Thursday, July 4, 2013

Bayesian Latent models: the shortest explanation ever

I found this on wikipedia and this is presumably the best and shortest explanatation I ever found about latent variable models and especially these Bayesian non-parametric models:

  • The Chinese Restaurant Process is often used to provide a prior distribution over assignments of objects to latent categories.
  • The Indian buffet process is often used to provide a prior distribution over assignments of latent binary features to objects.
From the first definition, you clearly see the construction of your prior over the space of categories. You understand that you have an infinitely sized space where all the possible combinations of categories exist and you are building a distribution over this space which will then be used as a prior for the variables describing your objects.

I let you think about the second definition, but think about an infinite collection of labels you can put or not on each object wheter it has the feature or not (and maybe my explanation is not as clear as the definition from wikipedia)

Saturday, June 15, 2013

Google Summer of Code 2013

I'm mentoring 2 students for the Google Summer of Code 2013, with my colleague Nasos who is a regular contributor to the project.
Boost has 7 students this year and at Boost.uBLAS, we're happy to say we have 2 students among the 7 !

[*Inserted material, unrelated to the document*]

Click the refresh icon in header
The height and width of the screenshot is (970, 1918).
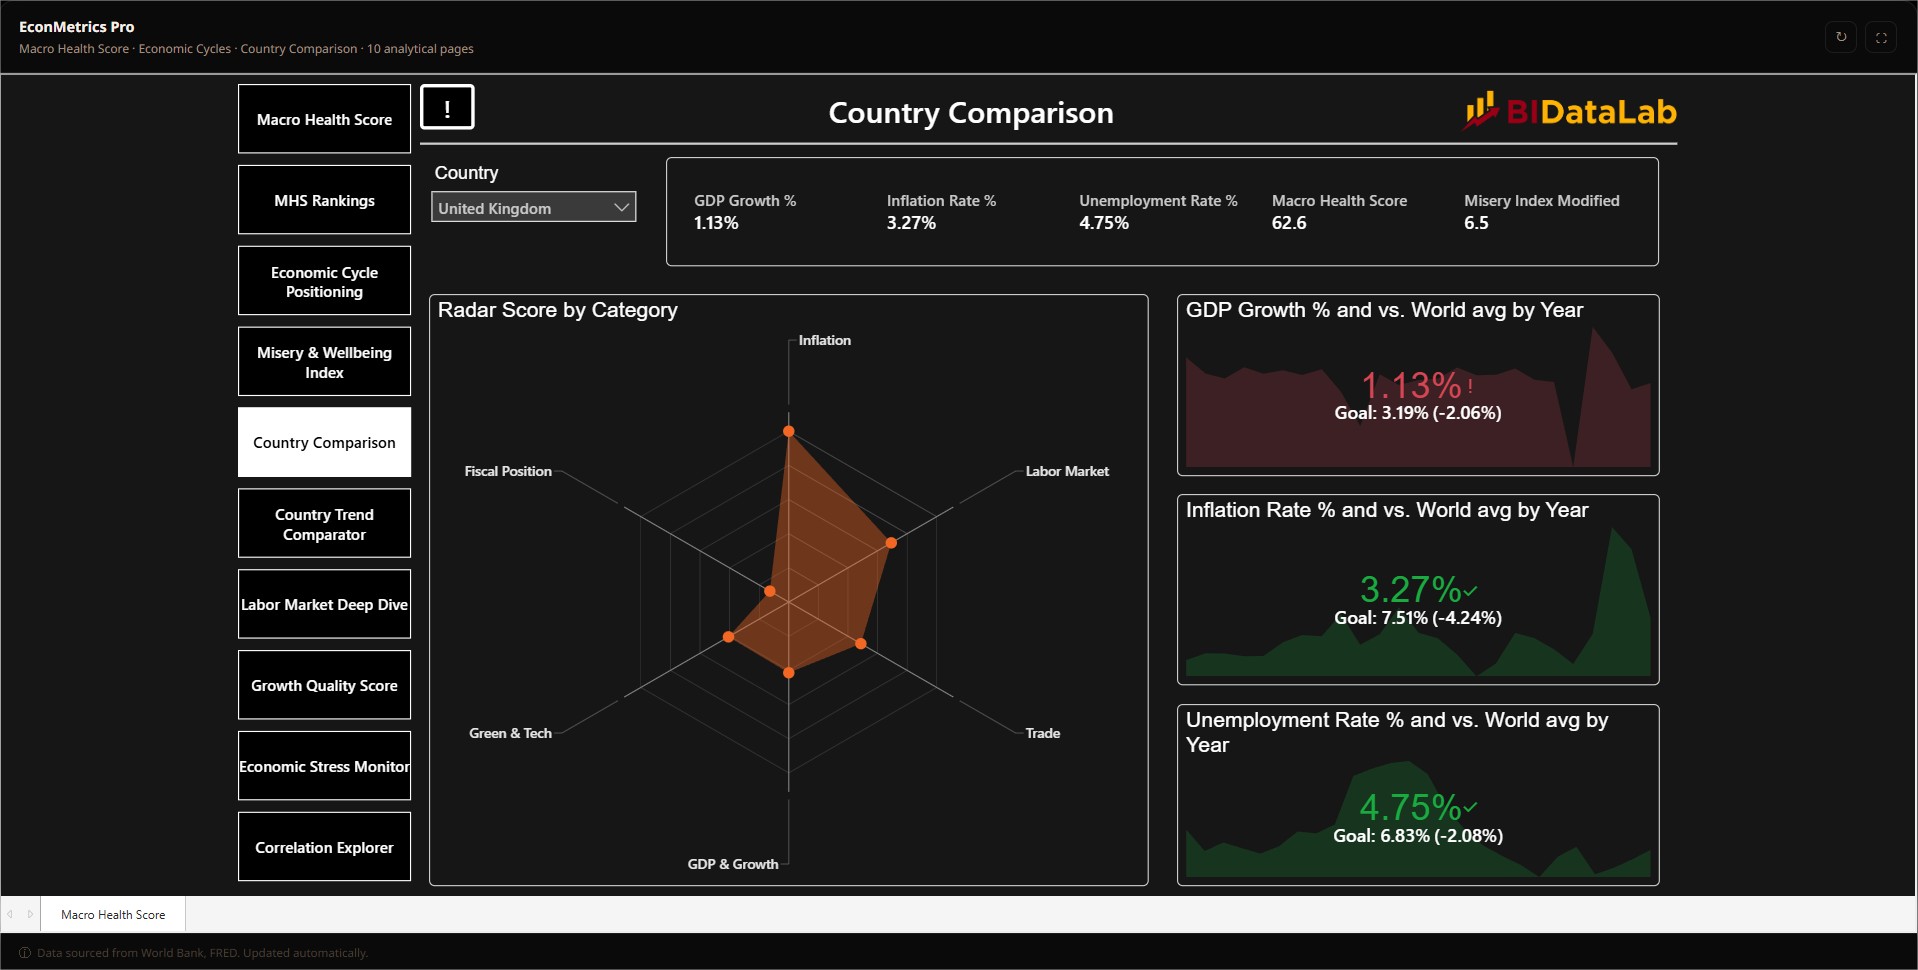(x=1840, y=37)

One will work on implementing missing functions in BLAS 1,2 and 3 and introducing CPU level parallelism like auto-vectorization and SSE instructions (by hand).
The other one will work on bringing parralelism at the core level but especially at the network level to make Boost.uBLAS one of the only general-purpose linear algebra library than can distribute computations over a network using MPI.

Creating a BTRFS filesystem on 2 disks

I know it has nothing to do with Machine Learning, AI or even C++ coding but think about it, it's also part of the job. You just received a massive dataset and you only have small hard disks. In my case I have 2 disks of 400Gb. I know it's small by today's standard and I don't want to bother with a lot of partitions and complex tree structure, especially because I need to store my massive dataset that requires more than... 400 G.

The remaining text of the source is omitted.